→ **Document text**:
==*==

Fame and faith in 'the 9/11 chapel'
The Rev. Stuart Hoke, in his ornate green vestments, looks out of place at St. Paul's Chapel. His noonday Eucharist prayers seem a mere curiosity here. The room, after all, has become somewhat of a tourist attraction, given over to the aftermath of 9/11. But the priest carries on, preaching to a distracted and ever-shifting congregation – a tank-topped, flip-flopped river of strangers that slowly makes its way around the perimeter of the sanctuary.
Every moment or two, someone will take a pew, sit down, or kneel, then stand up mid-sermon and leave. They have come, after all, to honor the dead and to see the chapel's artifacts – the famous banners, the photos, the toys, the badges, notes, flags, and plastic roses – what parishioner J. Chester Johnson describes in a poem as the "litter of the heart" left behind five years ago.
By an open door next to the altar, a bright red double-decker tour bus idles.
St. Paul's Chapel became known worldwide for its role as a physical and spiritual mender of the exhausted relief workers from the smoldering "pit" of ground zero across the street. If not for the side altar covered with pictures of the many, many young and handsome dead, its exhibit would seem to chronicle triumph. For while the world counted lives lost, the chapel counted meals served, supplies donated, volunteer efforts brought during an eight-month, round-the-clock recovery period. Finally, St. Paul's emerged as a symbol of the incalculable goodness spawned by the horrific events of 9/11.
From the inside, the response was peaceful – a matter of lightly "steering," says Diane Reiners, who coordinated the 14,000, mostly autonomous, volunteers. Management, when it happened, was a matter of "a little more of this, a little less of that."
Its recovery role complete, when it was reopened to the public on Sept. 11, 2002, St. Paul's found itself thrust into another singular ministry – as a de facto memorial for visitors to ground zero, where officials have yet to designate a formal shrine. In a typical month, 35,000 come to the chapel, wiping eyes, blowing noses, studying intently the artifacts on display. "Did you see? That was Mike's picture right by the door," a woman says to her companion.
Outside, the ancient graveyard offers a shady respite from the bright void across the street, but the well-worn interior has become a holy place for pilgrims of all creeds. "To us, this is a house of God," says Fred Leznek, of suburban Chicago, who is Jewish. Mr. Leznek, clearly moved, visited with his wife, daughter, and granddaughter. The fact that the chapel suffered not so much as a broken window even as the towers fell just yards away, is a "miracle unto itself," he says. "It means that God's presence was here."
The pews at St. Paul's were thoroughly gouged and chipped by the rescue workers who slept in them. They now harbor a second wave of witnesses to ground zero – who, slinging cameras, water bottles, and backpacks – makes its own mark on the chapel's history. Says Dr. Hoke, "Part of our ethos as Episcopalians is this broad hospitality. The door is open: Use the thing."
St. Paul's is – perhaps secondarily, now – Episcopal. Opened in 1766 at Broadway and Fulton Streets as part of the vast Trinity Church Wall Street parish, it is the oldest public building in Manhattan in continuous use. Before 9/11, Trinity's long-neglected daughter chapel saw 100 visitors weekly at best. A single Sunday service drew 18 or 20, and a few history buffs stopped by to look at George Washington's pew. There was no full-time staff.

==*==

→ **Data**:
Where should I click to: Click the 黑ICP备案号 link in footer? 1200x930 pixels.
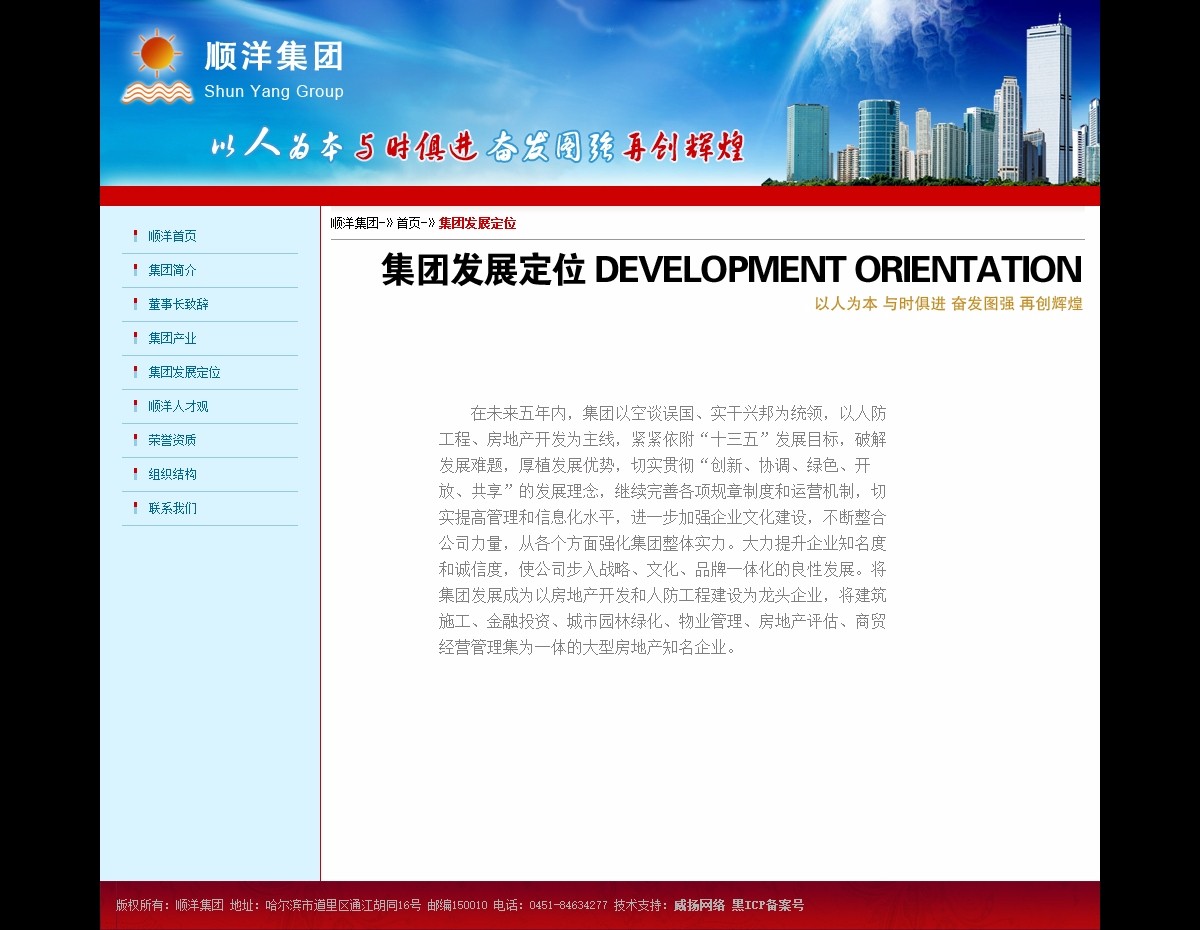tap(768, 905)
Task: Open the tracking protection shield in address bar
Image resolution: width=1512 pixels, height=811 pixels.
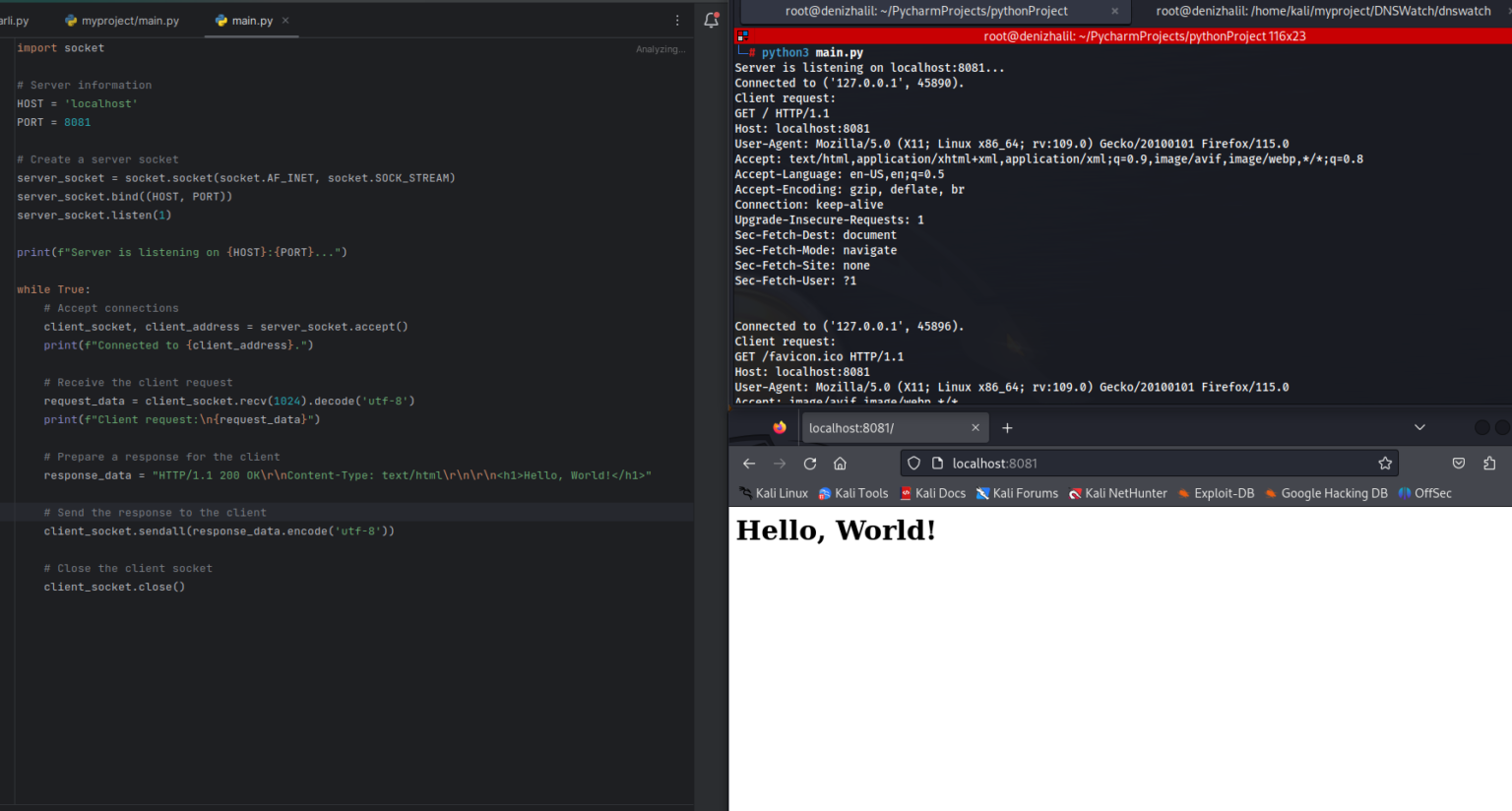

==*==

→ **Work to complete**:
**1.** From the article on St. Paul's Chapel, extract everything from "Fame and faith" down to "five years ago." without changing a word.
**2.** Rewrite the paragraph of the St. Paul's Chapel article that begins "St. Paul's is – perhaps secondarily, now – Episcopal" as a bulleted list of its main facts.

→ **Exercise answers**:
**1.**
Fame and faith in 'the 9/11 chapel'
The Rev. Stuart Hoke, in his ornate green vestments, looks out of place at St. Paul's Chapel. His noonday Eucharist prayers seem a mere curiosity here. The room, after all, has become somewhat of a tourist attraction, given over to the aftermath of 9/11. But the priest carries on, preaching to a distracted and ever-shifting congregation – a tank-topped, flip-flopped river of strangers that slowly makes its way around the perimeter of the sanctuary.
Every moment or two, someone will take a pew, sit down, or kneel, then stand up mid-sermon and leave. They have come, after all, to honor the dead and to see the chapel's artifacts – the famous banners, the photos, the toys, the badges, notes, flags, and plastic roses – what parishioner J. Chester Johnson describes in a poem as the "litter of the heart" left behind five years ago.

**2.**
- St. Paul's is Episcopal, though perhaps now only secondarily.
- It opened in 1766 at Broadway and Fulton Streets as part of the Trinity Church Wall Street parish.
- It is the oldest public building in Manhattan in continuous use.
- Before 9/11, this long-neglected daughter chapel of Trinity saw at most 100 visitors a week.
- Its single Sunday service drew 18 or 20 people, and a few history buffs came to see George Washington's pew.
- It had no full-time staff.